Apparently.
he was indeed reading “The Best and the Brightest.”
Read the whole article, by Marc Tracy in the NYT. No, there is no indication that I had anything to do with Bannon’s choice of reading. Tracy makes this point:
If “The Best and the Brightest” is a brief against the East Coast meritocracy, though, its proposed alternative is not pure ideology. It is expertise.
Time and again, in Mr. Halberstam’s telling, lower-level government officials who understood Vietnamese politics, sentiments and even geography assessed reality accurately and offered correct policy recommendations to the major characters — who shunted them aside.
Well, in hindsight, the lower-level officials who raised doubts about the Vietnam commitment were experts. But there were other lower-level officials who argued the other way, and in hindsight they look like fools, or like toadies saying what they thought the senior policy makers wanted to hear.
I did not come away from the book thinking that the main conflict is between ideology and expertise, although I think that is a plausible reading. Instead, I came away from it thinking that the major conflict was between “can-do” overconfidence and sensible skepticism. The political process prefers the overconfident individual promising to solve problems, and so power accrues to people with “solutions,” even if those turn out to have dreadful consequences.
It did not take an expert to sense that there was something wrong with getting involved in Vietnam. On p. 181, Halberstam writes,
Thruston Morton was assigned to inform Senator [Richard] Russell of the Armed Services Committee that the President would be sending an estimated 200 men to South Vietnam as well as funding the country. Russell answered that it was a mistake, it would not stay at 200, it would eventually go to 20,000 and perhaps one day even as high as 200,000. . .
“I think this is the greatest mistake this country’s ever made,” Russell said.
That was during the Eisenhower Administration. A few years later, Russell and others advised President Kennedy against expanding the commitment, but at the same time other powerful figures argued for an even stronger U.S. buildup. This was to be the case throughout the war, and neither Kennedy nor Johnson were decisive enough to either limit the commitment on the one hand or to undertake the most aggressive military actions on the other.

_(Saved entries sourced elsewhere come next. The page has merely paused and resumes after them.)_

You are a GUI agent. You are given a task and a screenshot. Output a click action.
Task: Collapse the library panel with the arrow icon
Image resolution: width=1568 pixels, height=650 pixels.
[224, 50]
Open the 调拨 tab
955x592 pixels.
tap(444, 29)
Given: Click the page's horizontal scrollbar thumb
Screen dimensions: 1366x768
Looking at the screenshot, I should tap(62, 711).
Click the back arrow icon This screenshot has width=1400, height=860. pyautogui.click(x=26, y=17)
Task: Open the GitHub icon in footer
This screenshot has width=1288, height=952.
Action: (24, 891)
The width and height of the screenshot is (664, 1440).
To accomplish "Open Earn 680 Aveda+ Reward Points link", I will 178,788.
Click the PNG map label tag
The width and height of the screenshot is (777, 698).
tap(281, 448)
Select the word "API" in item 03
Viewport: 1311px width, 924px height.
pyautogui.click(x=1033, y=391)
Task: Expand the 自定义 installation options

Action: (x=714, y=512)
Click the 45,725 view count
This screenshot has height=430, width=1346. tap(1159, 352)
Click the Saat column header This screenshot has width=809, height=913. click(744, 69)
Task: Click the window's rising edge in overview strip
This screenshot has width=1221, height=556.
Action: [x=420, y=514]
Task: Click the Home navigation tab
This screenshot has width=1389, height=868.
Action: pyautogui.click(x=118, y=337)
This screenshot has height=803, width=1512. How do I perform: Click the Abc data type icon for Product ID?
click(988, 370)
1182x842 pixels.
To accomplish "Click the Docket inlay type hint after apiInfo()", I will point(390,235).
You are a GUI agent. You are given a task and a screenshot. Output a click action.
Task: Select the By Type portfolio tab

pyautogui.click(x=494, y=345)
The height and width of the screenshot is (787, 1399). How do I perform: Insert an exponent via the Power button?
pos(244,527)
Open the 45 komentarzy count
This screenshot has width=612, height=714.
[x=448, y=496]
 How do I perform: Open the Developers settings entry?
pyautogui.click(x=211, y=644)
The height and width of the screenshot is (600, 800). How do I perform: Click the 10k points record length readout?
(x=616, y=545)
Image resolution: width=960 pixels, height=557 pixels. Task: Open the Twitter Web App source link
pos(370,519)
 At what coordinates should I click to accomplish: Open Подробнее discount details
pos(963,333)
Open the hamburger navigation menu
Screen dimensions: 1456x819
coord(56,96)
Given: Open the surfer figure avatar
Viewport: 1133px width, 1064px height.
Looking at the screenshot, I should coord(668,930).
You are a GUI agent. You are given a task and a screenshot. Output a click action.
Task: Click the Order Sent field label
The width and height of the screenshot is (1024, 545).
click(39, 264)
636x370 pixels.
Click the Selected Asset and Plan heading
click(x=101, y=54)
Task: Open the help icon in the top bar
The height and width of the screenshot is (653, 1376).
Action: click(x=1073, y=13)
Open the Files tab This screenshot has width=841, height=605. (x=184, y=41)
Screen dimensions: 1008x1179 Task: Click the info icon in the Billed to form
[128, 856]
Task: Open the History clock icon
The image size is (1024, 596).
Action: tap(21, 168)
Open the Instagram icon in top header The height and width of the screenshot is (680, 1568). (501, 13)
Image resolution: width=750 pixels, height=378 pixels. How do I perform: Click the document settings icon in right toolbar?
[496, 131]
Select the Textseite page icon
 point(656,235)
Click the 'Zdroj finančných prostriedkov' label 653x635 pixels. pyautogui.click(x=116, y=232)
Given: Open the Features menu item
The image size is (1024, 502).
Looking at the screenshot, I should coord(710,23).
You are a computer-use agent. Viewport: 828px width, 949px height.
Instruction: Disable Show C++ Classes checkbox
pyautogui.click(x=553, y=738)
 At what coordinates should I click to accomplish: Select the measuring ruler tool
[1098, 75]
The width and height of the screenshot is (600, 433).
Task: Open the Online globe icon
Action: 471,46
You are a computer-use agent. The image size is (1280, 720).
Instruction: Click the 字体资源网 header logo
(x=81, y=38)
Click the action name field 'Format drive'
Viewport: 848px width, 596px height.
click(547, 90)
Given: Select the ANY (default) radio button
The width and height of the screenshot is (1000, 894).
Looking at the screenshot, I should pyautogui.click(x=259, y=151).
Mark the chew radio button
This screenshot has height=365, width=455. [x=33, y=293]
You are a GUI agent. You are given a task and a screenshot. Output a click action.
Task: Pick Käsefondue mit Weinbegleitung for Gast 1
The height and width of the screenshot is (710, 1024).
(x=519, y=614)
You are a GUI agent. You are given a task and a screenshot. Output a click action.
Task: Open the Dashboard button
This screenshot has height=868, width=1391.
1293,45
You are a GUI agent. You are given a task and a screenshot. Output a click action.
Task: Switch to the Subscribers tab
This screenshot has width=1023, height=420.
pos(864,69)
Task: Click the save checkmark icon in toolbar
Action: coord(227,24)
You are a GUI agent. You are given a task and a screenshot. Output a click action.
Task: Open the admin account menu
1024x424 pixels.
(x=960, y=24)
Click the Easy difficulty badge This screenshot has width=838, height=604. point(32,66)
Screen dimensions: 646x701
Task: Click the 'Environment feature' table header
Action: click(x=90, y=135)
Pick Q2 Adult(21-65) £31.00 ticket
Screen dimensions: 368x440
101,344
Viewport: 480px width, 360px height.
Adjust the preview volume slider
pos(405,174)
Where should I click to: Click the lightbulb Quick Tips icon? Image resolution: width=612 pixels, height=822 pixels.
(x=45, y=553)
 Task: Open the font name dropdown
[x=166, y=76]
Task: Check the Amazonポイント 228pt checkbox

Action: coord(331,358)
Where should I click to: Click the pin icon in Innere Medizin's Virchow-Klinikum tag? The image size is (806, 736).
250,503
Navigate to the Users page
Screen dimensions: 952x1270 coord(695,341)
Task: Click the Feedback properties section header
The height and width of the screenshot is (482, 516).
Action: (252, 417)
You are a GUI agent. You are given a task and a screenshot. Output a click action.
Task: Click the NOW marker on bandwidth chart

As I pointed out in a previous post, Eisenhower deserves credit for staying out of a war in Vietnam. Halberstam writes (p. 178-179),
Eisenhower was in no mood for unilateral action, and in 1954 his manner of decision making contrasted sharply with that of Lyndon Johnson some eleven years later. Whereas Eisenhower genuinely consulted the Congress, Johnson paid lip service to real consultation and manipulated the Congress. Eisenhower’s chief of staff had made a tough-minded, detailed estimate of what the cost of the war would be; eleven years later an all-out effort was made by almost everyone concerned to avoid determining and forecasting what the reality of intervention meant. In 1954 the advice of allies was genuinely sought; in 1965 the United States felt itself so powerful that it did not need allies, except as a means of showing more flags and gaining moral legitimacy for the U.S. cause. Eisenhower took the projected costs of a land war to his budget people with startling results; Johnson and McNamara would carefully shield accurate troop projections not only from the press and the Congress but from their own budgetary experts. The illusion. . .that bombing could be separated from combat troops, which was allowed to exist in 1965, was demolished in 1954 by both Ridgway and Eisenhower.
The lessons that Mr. Bannon might take away from this are to consult widely on decisions, pay attention to pessimistic estimates of potential costs and adverse consequences, and above all encourage honesty from subordinates. Beware of those who tell you what they think you want to hear, and instead encourage those who give you their honest analysis.